Variety Overview
The Endive Romanesca da taglio is a traditional Italian cut-and-come-again endive variety. It does not form a closed head but produces a dense mass of tender, finely serrated green leaves. The flavour is pleasantly bitter and refreshing, which makes this endive highly appreciated in Mediterranean cuisine. Because of its fast regrowth, allows repeated harvests throughout the season.
Growing Requirements for Endive Romanesca da taglio
Endive Romanesca da taglio grows best in cool to mild conditions and in fertile, well-drained soil. Regular but moderate watering keeps the leaves tender and improves quality. In addition, organic fertilization supports continuous leaf production. The variety shows good tolerance to cold and adapts well to autumn and winter cultivation, while it can also be grown successfully in spring.
Sowing and Planting
Sow Endive Romanesca da taglio throughout most of the year, with spring and autumn being the ideal periods. Space plants 20–30 cm apart to allow proper leaf development. The first harvest usually begins 30–40 days after emergence. After cutting, the plants regrow quickly and provide multiple harvests over time.
Leaf Characteristics
The leaves are thin, tender and slightly serrated.
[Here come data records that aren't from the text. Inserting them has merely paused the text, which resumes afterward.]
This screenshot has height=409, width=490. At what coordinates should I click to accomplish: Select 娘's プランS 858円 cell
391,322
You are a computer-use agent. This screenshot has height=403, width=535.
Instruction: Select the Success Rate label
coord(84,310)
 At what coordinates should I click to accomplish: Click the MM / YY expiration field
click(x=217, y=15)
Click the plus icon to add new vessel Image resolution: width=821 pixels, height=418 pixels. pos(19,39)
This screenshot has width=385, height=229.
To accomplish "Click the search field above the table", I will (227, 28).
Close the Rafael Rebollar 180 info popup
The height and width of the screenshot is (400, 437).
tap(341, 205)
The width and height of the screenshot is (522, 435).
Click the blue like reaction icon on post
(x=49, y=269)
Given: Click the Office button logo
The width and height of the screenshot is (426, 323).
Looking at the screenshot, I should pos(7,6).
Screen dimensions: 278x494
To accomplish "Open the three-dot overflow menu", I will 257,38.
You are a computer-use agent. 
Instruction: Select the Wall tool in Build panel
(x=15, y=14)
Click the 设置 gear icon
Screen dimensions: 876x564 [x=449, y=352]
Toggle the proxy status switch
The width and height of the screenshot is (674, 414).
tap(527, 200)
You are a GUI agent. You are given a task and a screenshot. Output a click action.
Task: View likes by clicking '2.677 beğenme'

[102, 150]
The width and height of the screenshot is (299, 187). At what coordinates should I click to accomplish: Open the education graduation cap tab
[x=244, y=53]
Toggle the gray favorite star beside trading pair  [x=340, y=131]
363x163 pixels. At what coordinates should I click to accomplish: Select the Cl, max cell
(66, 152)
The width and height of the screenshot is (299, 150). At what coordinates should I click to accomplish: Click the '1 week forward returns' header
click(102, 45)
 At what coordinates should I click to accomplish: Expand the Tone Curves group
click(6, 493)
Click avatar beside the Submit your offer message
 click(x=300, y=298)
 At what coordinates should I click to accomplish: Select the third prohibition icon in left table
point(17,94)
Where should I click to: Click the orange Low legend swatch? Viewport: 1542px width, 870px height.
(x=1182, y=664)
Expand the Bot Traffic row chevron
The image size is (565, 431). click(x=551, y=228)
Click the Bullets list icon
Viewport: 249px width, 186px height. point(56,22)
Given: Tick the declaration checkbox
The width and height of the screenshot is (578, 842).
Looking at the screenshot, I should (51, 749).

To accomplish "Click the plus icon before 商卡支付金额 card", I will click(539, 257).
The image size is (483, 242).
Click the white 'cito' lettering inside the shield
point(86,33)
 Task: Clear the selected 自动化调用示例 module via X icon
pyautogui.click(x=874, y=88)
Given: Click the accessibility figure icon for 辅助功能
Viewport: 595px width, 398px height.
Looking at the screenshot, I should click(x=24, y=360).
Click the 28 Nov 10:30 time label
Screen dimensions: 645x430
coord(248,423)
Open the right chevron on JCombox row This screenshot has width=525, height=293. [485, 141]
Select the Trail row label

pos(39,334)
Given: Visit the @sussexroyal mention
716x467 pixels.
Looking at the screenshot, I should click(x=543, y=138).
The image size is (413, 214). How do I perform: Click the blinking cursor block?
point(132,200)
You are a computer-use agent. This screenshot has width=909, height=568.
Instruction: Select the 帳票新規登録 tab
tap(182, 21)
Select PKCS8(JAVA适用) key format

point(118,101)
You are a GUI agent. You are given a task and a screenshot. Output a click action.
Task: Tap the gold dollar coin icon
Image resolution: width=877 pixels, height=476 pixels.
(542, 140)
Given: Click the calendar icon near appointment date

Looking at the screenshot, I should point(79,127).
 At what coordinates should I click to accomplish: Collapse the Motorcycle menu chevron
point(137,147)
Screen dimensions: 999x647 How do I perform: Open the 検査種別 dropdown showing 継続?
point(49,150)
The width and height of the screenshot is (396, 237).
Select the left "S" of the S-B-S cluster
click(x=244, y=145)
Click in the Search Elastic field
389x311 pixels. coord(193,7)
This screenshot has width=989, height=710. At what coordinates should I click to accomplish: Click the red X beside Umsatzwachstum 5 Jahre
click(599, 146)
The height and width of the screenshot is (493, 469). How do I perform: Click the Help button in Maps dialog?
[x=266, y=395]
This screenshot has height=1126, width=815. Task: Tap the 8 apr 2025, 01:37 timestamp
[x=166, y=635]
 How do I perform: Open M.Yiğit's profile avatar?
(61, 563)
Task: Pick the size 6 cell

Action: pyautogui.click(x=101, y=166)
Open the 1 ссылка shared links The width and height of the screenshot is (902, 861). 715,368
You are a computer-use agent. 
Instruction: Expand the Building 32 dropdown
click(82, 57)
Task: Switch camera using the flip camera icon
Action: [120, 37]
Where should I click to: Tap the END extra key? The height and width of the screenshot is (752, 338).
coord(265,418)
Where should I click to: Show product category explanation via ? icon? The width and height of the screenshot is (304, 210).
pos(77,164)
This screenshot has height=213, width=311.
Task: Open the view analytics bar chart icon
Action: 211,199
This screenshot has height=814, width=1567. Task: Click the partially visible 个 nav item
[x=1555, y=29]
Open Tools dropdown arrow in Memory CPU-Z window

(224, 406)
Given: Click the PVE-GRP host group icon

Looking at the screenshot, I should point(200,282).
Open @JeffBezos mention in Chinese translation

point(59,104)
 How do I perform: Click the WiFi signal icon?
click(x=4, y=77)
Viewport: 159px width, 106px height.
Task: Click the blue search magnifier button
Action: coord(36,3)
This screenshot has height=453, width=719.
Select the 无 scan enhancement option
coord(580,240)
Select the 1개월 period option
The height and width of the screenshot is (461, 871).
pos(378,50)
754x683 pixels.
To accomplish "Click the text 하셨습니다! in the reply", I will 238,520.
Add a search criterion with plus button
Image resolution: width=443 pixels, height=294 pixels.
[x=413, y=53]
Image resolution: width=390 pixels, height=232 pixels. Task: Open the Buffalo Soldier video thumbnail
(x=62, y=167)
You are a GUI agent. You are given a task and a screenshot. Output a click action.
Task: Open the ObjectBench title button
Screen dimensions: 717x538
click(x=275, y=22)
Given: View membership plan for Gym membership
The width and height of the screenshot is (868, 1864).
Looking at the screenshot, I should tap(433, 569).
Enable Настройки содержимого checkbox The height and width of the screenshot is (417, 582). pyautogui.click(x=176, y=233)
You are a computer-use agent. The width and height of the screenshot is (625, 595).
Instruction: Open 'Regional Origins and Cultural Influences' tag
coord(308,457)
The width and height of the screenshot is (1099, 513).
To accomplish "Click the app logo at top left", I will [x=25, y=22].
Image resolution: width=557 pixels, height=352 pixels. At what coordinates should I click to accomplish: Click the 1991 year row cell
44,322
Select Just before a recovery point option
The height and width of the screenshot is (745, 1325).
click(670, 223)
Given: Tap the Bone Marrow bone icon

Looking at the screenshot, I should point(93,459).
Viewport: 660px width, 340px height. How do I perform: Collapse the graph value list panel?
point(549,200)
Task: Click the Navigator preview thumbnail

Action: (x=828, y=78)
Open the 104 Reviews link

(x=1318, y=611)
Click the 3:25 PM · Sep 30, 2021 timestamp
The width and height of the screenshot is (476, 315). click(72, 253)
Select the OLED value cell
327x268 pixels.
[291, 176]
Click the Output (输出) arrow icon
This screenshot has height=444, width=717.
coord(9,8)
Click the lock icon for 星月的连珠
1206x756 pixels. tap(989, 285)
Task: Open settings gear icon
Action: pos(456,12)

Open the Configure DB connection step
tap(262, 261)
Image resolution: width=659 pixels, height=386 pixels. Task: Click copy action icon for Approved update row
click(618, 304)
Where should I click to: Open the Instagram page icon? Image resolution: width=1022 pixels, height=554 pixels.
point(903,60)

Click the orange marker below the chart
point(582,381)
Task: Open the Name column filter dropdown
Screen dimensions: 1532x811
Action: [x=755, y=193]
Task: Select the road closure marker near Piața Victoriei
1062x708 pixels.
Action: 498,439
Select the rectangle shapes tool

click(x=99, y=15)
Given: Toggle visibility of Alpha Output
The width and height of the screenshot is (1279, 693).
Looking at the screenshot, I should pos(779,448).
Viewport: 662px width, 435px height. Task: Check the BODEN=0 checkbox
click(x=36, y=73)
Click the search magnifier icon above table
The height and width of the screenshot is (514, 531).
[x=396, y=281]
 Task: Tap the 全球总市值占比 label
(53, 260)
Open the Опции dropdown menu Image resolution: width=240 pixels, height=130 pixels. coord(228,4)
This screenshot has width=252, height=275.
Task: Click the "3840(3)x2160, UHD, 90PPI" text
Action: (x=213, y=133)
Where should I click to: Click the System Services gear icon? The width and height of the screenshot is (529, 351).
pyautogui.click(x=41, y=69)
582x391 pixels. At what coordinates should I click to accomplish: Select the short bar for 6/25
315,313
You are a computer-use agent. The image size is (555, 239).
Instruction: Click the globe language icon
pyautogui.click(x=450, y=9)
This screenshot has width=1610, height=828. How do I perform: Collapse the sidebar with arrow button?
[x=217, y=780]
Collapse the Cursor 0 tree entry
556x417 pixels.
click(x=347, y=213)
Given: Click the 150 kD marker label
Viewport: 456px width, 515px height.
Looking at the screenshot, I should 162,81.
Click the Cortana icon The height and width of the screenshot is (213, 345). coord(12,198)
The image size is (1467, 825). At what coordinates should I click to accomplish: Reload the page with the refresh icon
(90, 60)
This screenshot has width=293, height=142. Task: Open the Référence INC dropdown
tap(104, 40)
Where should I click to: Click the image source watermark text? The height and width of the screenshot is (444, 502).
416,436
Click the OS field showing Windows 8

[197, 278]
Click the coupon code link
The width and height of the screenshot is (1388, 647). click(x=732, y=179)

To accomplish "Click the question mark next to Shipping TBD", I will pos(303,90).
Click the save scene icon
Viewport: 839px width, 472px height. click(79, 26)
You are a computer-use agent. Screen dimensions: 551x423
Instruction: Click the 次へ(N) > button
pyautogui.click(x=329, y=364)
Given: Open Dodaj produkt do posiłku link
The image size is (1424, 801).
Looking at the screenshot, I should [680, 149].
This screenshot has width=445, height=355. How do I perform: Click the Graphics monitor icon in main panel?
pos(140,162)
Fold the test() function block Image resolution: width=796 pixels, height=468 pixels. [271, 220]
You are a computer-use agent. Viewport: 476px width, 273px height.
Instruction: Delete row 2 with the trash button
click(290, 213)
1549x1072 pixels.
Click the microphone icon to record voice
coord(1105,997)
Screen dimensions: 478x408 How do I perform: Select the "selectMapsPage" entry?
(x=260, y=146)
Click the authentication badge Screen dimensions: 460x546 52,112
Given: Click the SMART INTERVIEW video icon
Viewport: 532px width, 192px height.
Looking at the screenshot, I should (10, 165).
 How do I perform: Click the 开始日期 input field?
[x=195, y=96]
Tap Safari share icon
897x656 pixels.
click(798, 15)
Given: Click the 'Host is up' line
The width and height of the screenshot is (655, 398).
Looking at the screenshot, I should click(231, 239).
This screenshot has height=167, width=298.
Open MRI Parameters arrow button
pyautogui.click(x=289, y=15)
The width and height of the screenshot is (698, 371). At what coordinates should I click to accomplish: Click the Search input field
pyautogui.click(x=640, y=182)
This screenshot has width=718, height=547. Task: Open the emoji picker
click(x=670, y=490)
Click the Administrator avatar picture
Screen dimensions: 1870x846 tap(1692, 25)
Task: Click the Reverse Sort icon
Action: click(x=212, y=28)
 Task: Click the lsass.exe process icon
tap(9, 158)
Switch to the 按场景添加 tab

They stay fresh after harvest and have a characteristic bitter taste. This endive variety is ideal for fresh salads, boiled greens and sautéed dishes with olive oil and garlic.
Advantages of Endive Romanesca da taglio
This variety offers continuous production, fast regrowth and excellent leaf quality. It is easy to grow and suitable for home gardens as well as professional cultivation. Thanks to its productivity, it is a reliable choice for growers seeking repeated harvests.